Eviction order at Tufuiopa hearing begins
The hearing of a request for an eviction order by the Minister of Justice and Courts Administration, Fa’aolesa Katopau Ainu’u, and others, against residents who have been occupying land at Tufuiopa for years has started.
The eviction order is being sought against Afuvai Norris Siaosi, Aiono Meresaini Siaosi-Laulua, Lisi Siaosi and Pailagi Poulava, of Tufuiopa.
Fealofani Soliula, who is currently living in New Zealand testified in a civil claim filed by Fa’aolesa and Te’o Faitele Afamasaga to remove the family living on the Tufuiopa land.
Soliula told the Supreme Court this week the respondents are his nieces and nephews. The witness said his relatives were allowed to reside on the land when his late father, Pili Suiula, gave permission for his sister, Vaasa and children to reside at Tufuiopa together with his family.
He recalled that the land was originally gifted to his father by Taase Ainu’u II of Leufisa. Soliula confirmed in Court an exhibit that claims the Tufuiopa land belongs to his family forever.
But Justice Tafaoimalo Leilani Tuala – Warren asked him what he thought about Minister Faaolesa and other plaintiff’s decision to evict people who are living on the land.
“If that is what needs to be done so be it,” said Suiula.
“If their generation had been good then it wouldn’t have ended up in Court. It's quite clear that Taase Ainuu gifted the land to my father and its for life.”
Ta'ase Ainuu is claimed to be the ancestors of the plaintiff in the case.
The witness told the Court that his relatives who are living on the disputed freehold land in Tufuiopa are children of his father’s sister.
He recalled that sometime after Samoa’s Independence in 1962, his father’s sister, Va’asa and her children were looking for a place to relocate to in town.

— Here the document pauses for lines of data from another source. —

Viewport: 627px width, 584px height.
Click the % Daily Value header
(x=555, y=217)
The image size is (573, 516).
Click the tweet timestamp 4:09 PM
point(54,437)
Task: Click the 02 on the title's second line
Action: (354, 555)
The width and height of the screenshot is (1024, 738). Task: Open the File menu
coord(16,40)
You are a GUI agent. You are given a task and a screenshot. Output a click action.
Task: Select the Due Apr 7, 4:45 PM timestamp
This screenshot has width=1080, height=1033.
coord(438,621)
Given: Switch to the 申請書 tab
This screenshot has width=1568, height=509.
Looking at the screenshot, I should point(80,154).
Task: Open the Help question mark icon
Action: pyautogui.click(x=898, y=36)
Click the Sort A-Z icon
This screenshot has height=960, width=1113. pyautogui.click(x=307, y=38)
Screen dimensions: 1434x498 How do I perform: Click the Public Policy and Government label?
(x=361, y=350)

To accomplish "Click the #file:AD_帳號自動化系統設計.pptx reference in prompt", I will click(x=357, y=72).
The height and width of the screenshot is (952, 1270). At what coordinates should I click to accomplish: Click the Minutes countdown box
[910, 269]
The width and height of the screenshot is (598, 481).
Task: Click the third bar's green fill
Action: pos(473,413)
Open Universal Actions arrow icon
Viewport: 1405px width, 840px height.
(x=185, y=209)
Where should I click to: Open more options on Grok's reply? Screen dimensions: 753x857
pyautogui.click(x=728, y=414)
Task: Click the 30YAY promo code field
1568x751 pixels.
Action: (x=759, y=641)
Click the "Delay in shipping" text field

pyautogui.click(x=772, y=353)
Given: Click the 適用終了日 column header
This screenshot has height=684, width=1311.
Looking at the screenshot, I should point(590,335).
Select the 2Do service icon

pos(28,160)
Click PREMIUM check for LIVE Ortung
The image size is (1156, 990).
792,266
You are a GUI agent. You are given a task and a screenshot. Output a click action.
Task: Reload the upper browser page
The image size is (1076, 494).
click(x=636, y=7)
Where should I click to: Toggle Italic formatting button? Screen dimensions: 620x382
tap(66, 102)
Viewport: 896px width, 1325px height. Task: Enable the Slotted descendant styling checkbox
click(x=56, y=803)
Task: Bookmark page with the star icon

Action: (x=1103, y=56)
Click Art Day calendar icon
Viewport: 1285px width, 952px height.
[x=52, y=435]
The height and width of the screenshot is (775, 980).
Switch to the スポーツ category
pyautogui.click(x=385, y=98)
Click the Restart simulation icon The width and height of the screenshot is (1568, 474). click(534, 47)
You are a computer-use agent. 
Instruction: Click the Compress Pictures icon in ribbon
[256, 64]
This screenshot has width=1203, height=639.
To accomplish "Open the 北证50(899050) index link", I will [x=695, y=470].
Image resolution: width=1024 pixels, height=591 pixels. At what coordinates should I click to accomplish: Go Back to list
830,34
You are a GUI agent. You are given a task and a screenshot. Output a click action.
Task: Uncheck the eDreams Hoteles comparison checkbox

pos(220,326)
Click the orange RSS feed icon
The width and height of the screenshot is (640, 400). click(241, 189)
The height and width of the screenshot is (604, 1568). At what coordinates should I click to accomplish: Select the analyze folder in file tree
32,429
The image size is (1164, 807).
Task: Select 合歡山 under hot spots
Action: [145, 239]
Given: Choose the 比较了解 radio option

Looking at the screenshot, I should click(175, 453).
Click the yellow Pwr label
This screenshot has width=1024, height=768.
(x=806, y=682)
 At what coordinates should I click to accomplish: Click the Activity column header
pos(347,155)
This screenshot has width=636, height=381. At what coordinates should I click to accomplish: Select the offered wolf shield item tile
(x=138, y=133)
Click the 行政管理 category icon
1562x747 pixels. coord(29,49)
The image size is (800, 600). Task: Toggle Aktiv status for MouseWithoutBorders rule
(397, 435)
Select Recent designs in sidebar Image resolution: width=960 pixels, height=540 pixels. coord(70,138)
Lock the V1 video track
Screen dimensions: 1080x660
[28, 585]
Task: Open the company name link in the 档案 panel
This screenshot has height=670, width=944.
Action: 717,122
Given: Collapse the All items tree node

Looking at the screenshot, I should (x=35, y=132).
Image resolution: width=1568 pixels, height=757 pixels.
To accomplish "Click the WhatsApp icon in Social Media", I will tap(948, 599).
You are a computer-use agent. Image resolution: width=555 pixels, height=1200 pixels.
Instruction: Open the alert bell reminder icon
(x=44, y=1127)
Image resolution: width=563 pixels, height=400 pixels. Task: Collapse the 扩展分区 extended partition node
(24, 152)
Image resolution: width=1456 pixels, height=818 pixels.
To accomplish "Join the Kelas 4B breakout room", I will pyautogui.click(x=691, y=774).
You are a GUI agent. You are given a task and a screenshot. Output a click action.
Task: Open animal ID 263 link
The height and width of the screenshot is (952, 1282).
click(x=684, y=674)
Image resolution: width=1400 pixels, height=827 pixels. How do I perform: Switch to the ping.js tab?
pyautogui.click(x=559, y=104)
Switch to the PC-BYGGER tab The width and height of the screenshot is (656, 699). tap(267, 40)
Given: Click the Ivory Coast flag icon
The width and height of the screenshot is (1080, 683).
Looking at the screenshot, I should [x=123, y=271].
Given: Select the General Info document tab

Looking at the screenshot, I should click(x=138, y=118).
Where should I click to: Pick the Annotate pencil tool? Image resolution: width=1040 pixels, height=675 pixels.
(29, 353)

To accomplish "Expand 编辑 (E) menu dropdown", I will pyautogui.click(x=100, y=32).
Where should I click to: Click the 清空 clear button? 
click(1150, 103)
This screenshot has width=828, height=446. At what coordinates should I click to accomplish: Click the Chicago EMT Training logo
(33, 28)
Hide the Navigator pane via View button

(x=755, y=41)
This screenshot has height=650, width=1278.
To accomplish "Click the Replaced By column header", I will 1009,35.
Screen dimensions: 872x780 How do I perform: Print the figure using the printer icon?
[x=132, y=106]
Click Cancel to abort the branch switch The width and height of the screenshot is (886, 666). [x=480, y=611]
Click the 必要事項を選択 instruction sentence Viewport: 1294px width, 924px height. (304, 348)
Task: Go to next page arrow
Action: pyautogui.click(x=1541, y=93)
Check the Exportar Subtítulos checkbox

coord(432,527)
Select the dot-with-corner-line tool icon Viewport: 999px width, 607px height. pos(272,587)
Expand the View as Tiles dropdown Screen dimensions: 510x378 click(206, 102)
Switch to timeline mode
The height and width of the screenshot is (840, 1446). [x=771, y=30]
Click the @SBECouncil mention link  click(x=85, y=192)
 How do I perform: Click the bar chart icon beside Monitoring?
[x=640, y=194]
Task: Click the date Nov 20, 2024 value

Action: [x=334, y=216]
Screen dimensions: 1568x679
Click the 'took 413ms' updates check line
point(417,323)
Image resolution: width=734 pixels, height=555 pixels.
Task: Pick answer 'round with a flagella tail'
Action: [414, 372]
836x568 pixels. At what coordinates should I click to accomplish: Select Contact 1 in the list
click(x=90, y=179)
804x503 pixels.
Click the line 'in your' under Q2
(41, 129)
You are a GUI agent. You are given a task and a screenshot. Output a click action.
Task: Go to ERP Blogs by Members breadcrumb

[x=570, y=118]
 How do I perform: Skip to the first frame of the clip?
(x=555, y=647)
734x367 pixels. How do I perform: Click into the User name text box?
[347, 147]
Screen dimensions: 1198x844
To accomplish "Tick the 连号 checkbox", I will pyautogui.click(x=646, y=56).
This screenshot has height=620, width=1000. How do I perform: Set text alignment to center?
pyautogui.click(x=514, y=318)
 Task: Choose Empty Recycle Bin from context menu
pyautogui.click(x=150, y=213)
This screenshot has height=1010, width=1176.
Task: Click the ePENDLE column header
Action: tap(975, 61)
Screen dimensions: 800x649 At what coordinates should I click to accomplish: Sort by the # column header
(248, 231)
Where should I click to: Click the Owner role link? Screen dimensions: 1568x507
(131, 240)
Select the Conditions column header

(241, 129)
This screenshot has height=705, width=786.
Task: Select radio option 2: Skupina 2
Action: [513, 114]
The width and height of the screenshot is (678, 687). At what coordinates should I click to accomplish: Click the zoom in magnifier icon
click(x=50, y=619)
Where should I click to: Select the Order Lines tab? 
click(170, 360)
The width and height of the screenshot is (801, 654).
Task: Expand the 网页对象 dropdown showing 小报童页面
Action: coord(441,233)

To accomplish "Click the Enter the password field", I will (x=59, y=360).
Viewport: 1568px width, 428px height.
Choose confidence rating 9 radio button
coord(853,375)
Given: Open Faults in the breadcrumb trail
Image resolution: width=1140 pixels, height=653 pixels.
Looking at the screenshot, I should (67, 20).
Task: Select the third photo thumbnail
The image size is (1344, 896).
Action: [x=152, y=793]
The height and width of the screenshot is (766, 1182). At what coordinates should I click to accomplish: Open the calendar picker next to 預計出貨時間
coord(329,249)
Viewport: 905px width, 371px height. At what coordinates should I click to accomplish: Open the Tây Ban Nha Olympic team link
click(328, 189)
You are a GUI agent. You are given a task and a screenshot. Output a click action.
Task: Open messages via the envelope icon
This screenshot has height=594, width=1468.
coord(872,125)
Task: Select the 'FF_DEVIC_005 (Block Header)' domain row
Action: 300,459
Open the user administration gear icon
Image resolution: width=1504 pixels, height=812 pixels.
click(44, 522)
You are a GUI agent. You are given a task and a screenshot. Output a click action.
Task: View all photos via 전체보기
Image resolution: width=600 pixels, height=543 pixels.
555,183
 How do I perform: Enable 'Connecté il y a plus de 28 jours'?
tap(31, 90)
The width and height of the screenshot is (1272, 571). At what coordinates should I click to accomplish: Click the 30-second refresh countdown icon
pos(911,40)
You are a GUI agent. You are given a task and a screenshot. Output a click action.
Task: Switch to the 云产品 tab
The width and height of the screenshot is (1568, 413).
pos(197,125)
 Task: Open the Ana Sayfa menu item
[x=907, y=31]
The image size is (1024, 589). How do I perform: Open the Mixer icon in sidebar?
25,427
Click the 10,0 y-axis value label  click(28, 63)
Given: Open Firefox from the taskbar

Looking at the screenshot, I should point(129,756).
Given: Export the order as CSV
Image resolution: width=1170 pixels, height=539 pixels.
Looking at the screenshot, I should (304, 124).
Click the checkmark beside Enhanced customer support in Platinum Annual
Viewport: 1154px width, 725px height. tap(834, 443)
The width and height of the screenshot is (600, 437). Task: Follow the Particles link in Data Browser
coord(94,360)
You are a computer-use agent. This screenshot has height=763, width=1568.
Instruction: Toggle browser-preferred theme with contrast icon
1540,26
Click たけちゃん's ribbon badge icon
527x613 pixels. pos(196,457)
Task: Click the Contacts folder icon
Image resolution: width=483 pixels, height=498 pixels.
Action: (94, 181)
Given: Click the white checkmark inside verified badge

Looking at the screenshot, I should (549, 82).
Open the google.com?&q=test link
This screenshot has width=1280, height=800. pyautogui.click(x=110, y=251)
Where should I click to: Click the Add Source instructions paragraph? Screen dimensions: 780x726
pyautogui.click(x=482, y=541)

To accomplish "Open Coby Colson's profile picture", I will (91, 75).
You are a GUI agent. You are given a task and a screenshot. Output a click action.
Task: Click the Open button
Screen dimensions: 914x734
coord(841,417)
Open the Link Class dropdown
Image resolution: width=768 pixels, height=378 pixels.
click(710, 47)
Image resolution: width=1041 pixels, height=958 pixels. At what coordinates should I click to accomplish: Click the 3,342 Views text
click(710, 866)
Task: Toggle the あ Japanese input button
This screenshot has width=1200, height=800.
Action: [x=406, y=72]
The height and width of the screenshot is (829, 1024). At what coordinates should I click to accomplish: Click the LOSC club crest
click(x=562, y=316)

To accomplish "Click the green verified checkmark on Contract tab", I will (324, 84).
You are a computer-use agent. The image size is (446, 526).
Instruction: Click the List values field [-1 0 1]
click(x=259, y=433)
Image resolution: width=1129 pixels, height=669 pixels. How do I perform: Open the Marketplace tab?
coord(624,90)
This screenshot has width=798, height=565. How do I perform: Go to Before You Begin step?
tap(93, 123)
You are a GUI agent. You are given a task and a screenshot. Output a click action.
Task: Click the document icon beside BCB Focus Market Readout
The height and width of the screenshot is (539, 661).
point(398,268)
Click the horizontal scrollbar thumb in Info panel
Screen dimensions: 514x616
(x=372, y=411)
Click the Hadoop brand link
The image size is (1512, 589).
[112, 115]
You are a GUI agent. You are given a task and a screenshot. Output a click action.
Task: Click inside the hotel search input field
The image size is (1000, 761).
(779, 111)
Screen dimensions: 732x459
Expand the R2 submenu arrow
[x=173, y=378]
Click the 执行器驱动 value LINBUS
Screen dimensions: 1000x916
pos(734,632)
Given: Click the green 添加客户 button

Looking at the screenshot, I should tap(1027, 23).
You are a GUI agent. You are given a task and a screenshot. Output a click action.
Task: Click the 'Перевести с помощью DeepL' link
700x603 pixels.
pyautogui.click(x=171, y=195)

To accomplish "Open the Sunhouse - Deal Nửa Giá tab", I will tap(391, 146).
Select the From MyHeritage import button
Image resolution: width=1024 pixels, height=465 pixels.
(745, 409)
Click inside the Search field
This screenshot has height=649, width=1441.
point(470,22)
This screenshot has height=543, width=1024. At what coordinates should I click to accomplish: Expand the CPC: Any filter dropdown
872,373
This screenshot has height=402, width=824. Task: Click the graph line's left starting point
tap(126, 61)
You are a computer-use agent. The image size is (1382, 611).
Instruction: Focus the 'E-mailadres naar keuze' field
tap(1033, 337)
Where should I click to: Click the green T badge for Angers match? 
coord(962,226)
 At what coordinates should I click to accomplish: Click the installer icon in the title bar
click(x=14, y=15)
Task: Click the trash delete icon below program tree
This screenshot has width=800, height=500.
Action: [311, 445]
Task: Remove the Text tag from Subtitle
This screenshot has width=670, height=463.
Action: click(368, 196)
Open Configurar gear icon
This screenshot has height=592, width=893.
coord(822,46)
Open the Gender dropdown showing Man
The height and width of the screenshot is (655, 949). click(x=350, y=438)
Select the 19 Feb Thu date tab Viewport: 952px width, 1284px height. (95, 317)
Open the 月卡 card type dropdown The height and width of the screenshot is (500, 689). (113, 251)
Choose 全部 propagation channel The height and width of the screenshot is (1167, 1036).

Soliula said his father then agreed for them to live on their family land in Tufuiopa.
“The house was extended so that Va’asa and her children can reside with us,” he said. “It was my father’s love that led to his sister and children being allowed to live with us in Tufuiopa.”
One of the family members being asked to leave, Aiono, also gave evidence.
In her evidence, Aiono said her father had told them that the land they currently occupy belongs to them.
She denied a claim from Soliula that his father had given permission for them to live on the disputed land.
She testified that Soliula’s father could not have given permission for her mother and father to reside on the land because they are older than him.
Furthermore she told the Court that the title Ainu’u is not on the land registry and therefore have no right on the disputed land.
According to a statement of claim, the assets of the Estates contain a freehold land Lot 862, Plan 4346 at Tufuiopa named Punapuna.
It alleges the Justice Minister’s parents gave permission to the defendants' parents to occupy the land pursuant to the plaintiff’s parent’s permission.
Furthermore, it cited a letter dated 12 May 2017 from the solicitors of the Minister advising the defendants to vacate and remove all their belongings from the land within 30 days from the date of delivery of the letter.
The letter was received by all the defendants individually on or about 23 May 2017.
They have not vacated the land as requested by the plaintiffs and had continued to occupy the land.
Fa’aolesa is seeking an order of possession in favour of the plaintiffs, costs of the legal action and other relief that the Court may deem appropriate.
Update: This story has been amended to correct the name of one of the parties involved in the matter.